To-do item - Copy the entries below word for word, starting at the first line and ending with the line that contains "The height and", and leave the pictures out.

Data supplied -
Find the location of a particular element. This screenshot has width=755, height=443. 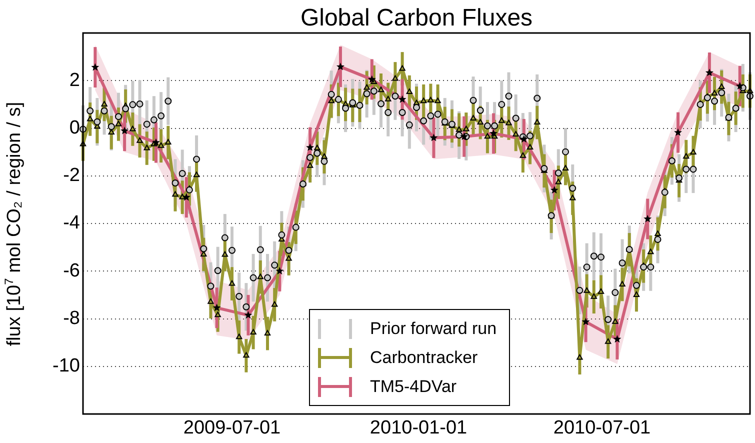

y-tick-label: -10 is located at coordinates (66, 366).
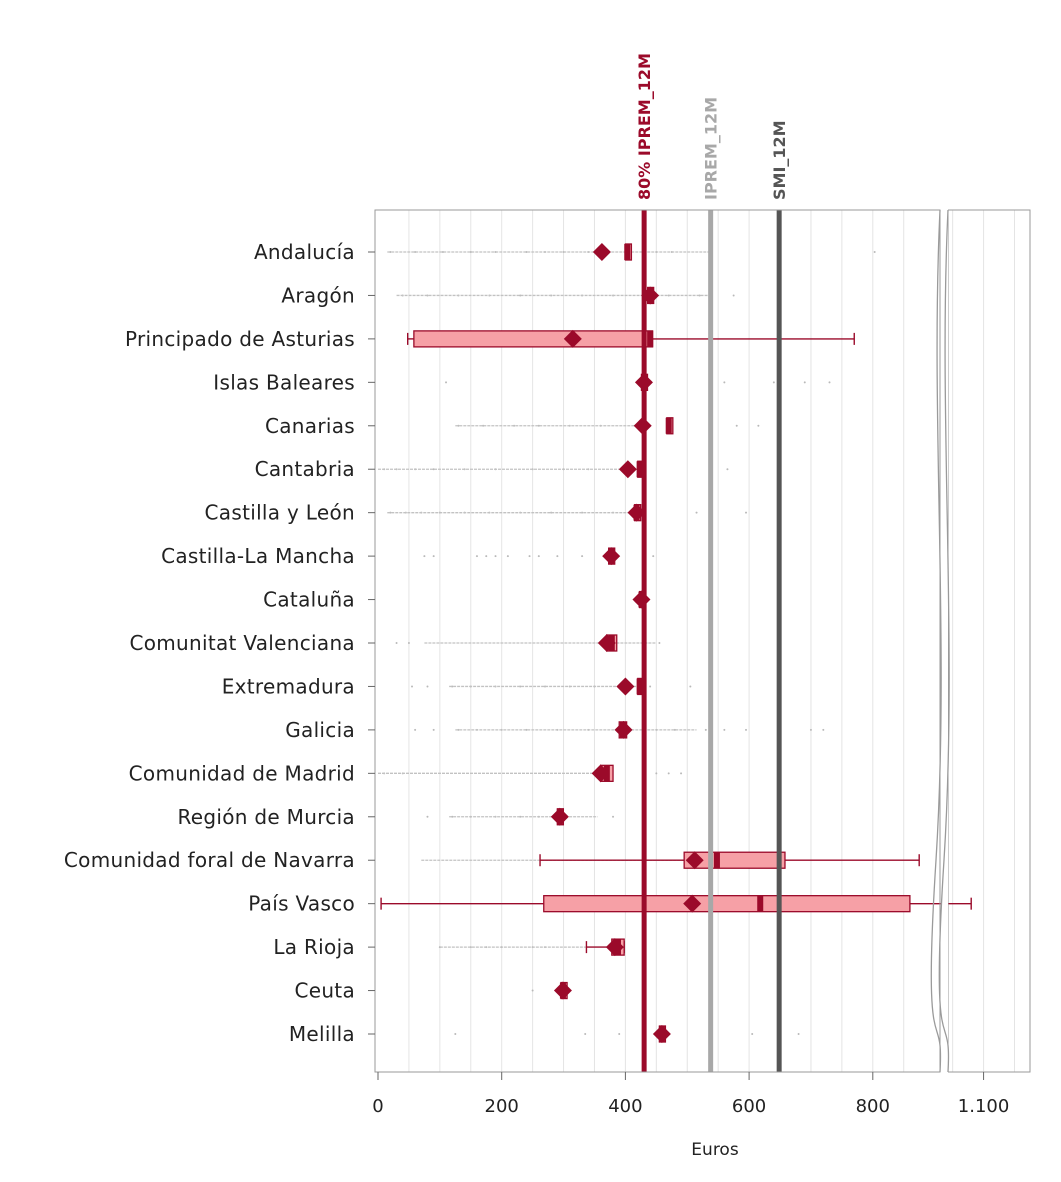 The height and width of the screenshot is (1182, 1061). Describe the element at coordinates (502, 1106) in the screenshot. I see `x-tick-label: 200` at that location.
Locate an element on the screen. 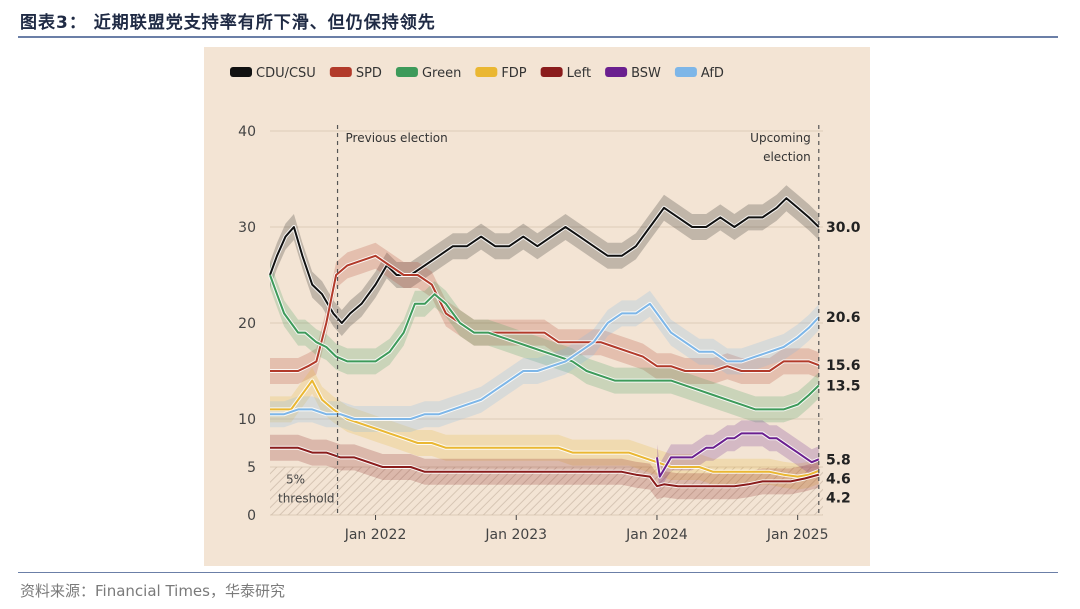 This screenshot has height=609, width=1080. figure-title: 图表3： 近期联盟党支持率有所下滑、但仍保持领先 is located at coordinates (228, 23).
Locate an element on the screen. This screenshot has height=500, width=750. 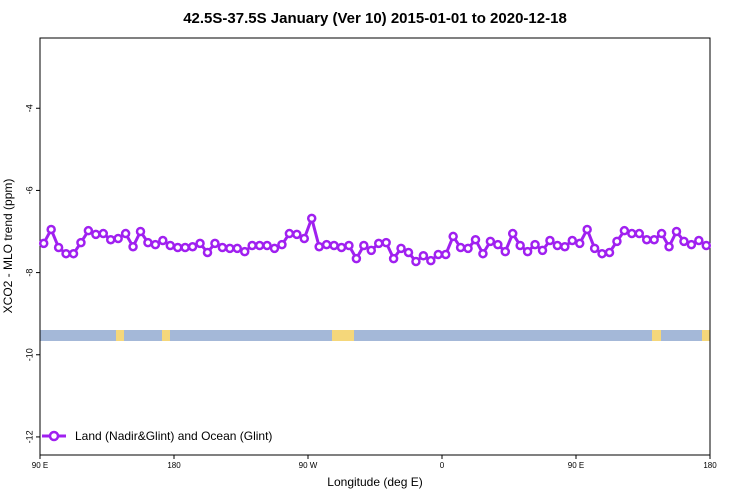
y-tick-label: -8 is located at coordinates (29, 273).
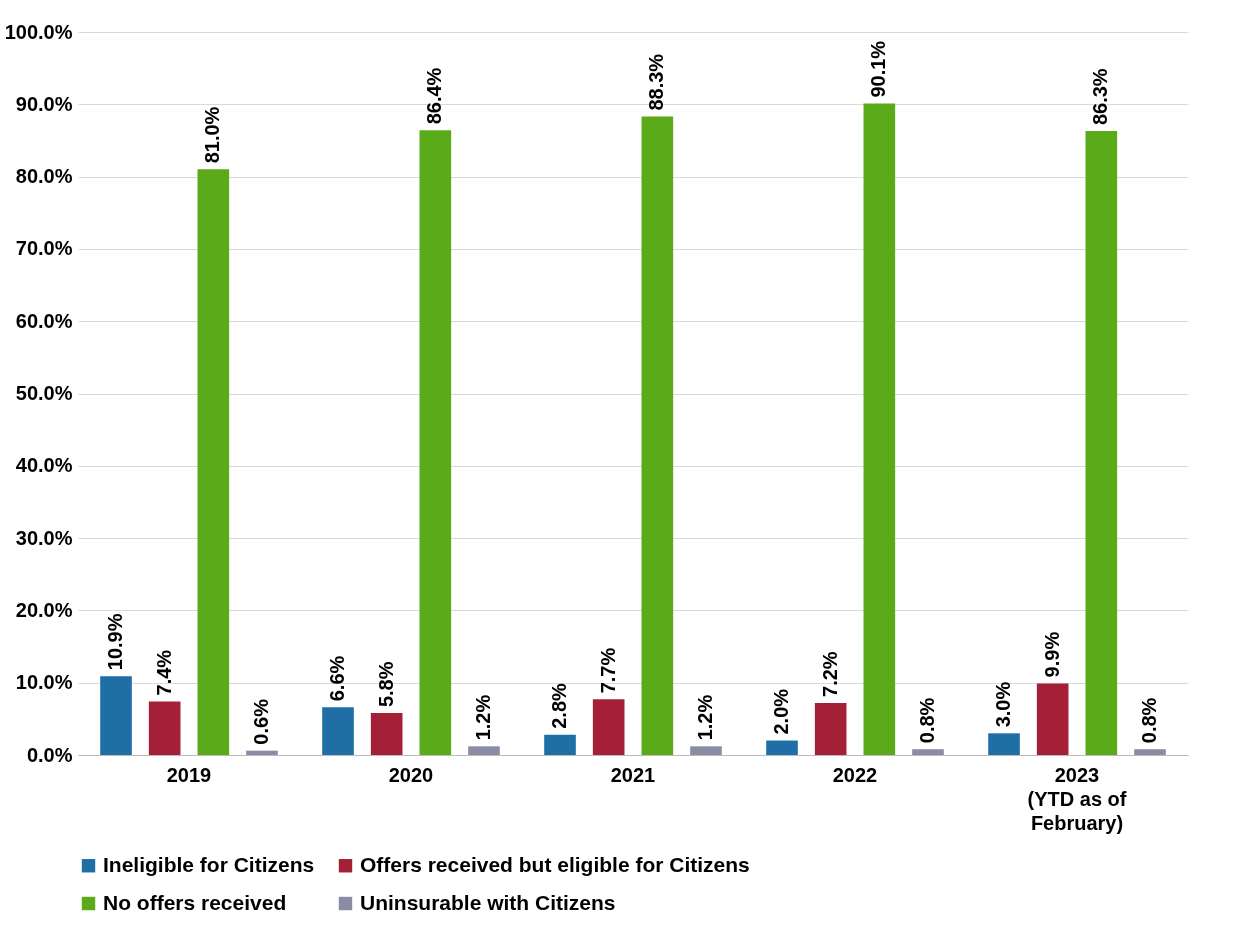 This screenshot has height=950, width=1243. Describe the element at coordinates (44, 682) in the screenshot. I see `y-tick-label: 10.0%` at that location.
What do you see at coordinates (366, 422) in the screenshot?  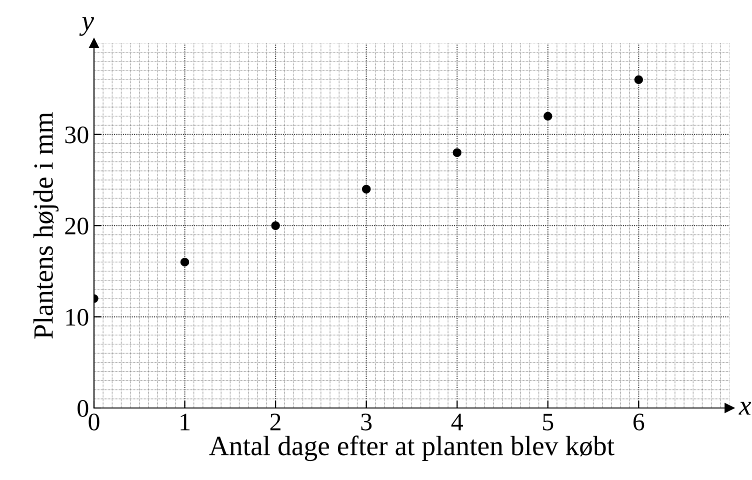 I see `x-tick-label: 3` at bounding box center [366, 422].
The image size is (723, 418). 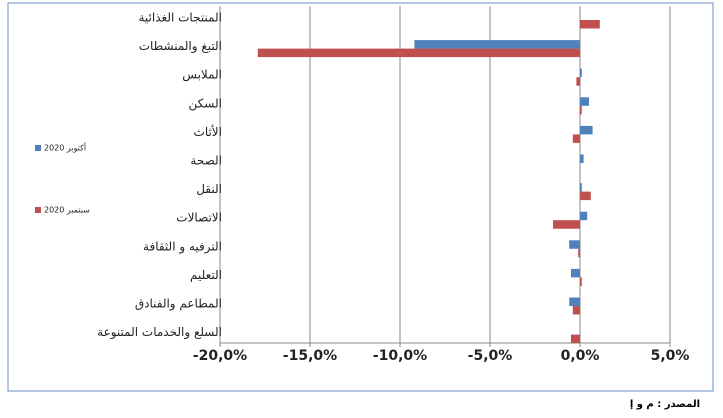 I want to click on y-tick-label: التعليم, so click(x=206, y=275).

Answer section -
Find the location of a particular element. This screenshot has width=755, height=443. 

y-tick-label: -10 is located at coordinates (66, 366).
 The height and width of the screenshot is (1182, 1061). Describe the element at coordinates (502, 1106) in the screenshot. I see `x-tick-label: 200` at that location.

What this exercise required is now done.